- _Selected passage_

--- START ---

Other indicators have been mixed. Based on the district’s most recent posted data, from the 2022-23 school year, fewer Black students achieved a passing score on Advanced Placement exams than in the previous year, although more enrolled in AP or honors classes.
Tests taken in spring 2024 show improvement in both English and math — a trend also reflected statewide for Black students, although Black students in L.A. Unified are now scoring a little better than Black students statewide.
Overall in 2024 in L.A. Unified, 31% of Black students were meeting English standards, compared with 37% of Latino students, 66% of white students and 77% of Asian students. In math, the figures were 21% for Black students, 27% for Latino students, 58% for white students and 74% for Asian students.
By 11th grade, 12% of Black students were scoring at grade-level math standards.
Black and Latino students and families were hit especially hard by the COVID-19 pandemic and campus closures — and experts have recorded the academic harm across the country.
Race-based efforts lose ground in court
The political and legal climate has long been shifting away from race-based programs, even when they were designed to combat racism.
The Virginia group’s complaint against BSAP cites as an example a 2015 inquiry from the Office for Civil Rights, under the Obama administration, that faulted a school district for holding a Black Lives Matter assembly during Black History Month in which only Black students were allowed to participate.
In California such efforts carry the additional legal hurdle of Proposition 209, said Thomas Saenz, president and general counsel of MALDEF, a civil rights organization.
Proposition 209, passed by voters in 1996, banned affirmative action, stating California “shall not discriminate against, or grant preferential treatment to, any individual or group on the basis of race, sex, color, ethnicity, or national origin.” In 2020, voters rejected an attempt to repeal it.
In early 2023, Gov. Gavin Newsom cited state law as a hindrance to giving schools extra funding to support Black students. Instead, the extra funding was based on other factors, including the poverty rate of students’ families, with the expectation that Black students still would benefit.

--- END ---

- _Entries shown_
--- START ---

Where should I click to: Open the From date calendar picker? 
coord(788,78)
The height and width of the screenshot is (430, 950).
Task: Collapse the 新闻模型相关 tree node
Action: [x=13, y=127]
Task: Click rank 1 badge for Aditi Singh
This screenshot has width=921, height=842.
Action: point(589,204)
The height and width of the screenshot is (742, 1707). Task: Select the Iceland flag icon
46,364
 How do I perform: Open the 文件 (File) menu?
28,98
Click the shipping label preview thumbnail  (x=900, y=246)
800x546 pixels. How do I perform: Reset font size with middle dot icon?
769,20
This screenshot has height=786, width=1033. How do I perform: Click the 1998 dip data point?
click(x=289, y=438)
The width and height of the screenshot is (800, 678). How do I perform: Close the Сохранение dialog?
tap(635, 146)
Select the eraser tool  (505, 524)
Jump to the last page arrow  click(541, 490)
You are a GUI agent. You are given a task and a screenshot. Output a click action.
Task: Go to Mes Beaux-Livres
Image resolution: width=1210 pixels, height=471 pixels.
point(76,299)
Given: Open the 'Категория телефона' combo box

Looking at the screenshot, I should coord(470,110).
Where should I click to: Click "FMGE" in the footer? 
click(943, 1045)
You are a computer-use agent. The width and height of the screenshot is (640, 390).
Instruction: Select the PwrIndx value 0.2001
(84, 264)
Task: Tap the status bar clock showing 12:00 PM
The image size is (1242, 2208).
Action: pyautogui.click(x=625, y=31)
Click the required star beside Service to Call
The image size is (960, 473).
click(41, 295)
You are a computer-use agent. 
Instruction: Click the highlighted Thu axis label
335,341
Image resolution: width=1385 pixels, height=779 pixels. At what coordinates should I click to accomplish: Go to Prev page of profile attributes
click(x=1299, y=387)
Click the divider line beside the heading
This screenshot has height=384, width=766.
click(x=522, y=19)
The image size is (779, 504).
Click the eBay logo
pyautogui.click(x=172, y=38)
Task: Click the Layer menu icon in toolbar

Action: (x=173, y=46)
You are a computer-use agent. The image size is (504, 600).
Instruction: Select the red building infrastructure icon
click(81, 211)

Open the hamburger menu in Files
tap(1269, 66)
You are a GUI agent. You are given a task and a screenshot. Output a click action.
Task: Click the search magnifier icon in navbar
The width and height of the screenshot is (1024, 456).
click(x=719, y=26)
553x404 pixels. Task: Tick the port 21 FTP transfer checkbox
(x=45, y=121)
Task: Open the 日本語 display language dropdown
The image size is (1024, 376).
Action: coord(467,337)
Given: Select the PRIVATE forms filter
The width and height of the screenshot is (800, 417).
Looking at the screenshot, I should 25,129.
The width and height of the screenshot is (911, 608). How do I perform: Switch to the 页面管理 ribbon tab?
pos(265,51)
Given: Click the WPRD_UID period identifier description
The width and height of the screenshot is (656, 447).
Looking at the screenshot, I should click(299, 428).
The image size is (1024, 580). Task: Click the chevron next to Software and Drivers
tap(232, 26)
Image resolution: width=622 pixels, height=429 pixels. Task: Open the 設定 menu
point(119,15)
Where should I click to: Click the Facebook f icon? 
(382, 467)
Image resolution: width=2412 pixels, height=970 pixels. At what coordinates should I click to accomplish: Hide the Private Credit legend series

--- END ---

- _The problem_
Set down word for word the stretch of the L.A. Unified schools passage above from "Proposition 209, passed" through "still would benefit.".

- _Solution to this exercise_
Proposition 209, passed by voters in 1996, banned affirmative action, stating California “shall not discriminate against, or grant preferential treatment to, any individual or group on the basis of race, sex, color, ethnicity, or national origin.” In 2020, voters rejected an attempt to repeal it.
In early 2023, Gov. Gavin Newsom cited state law as a hindrance to giving schools extra funding to support Black students. Instead, the extra funding was based on other factors, including the poverty rate of students’ families, with the expectation that Black students still would benefit.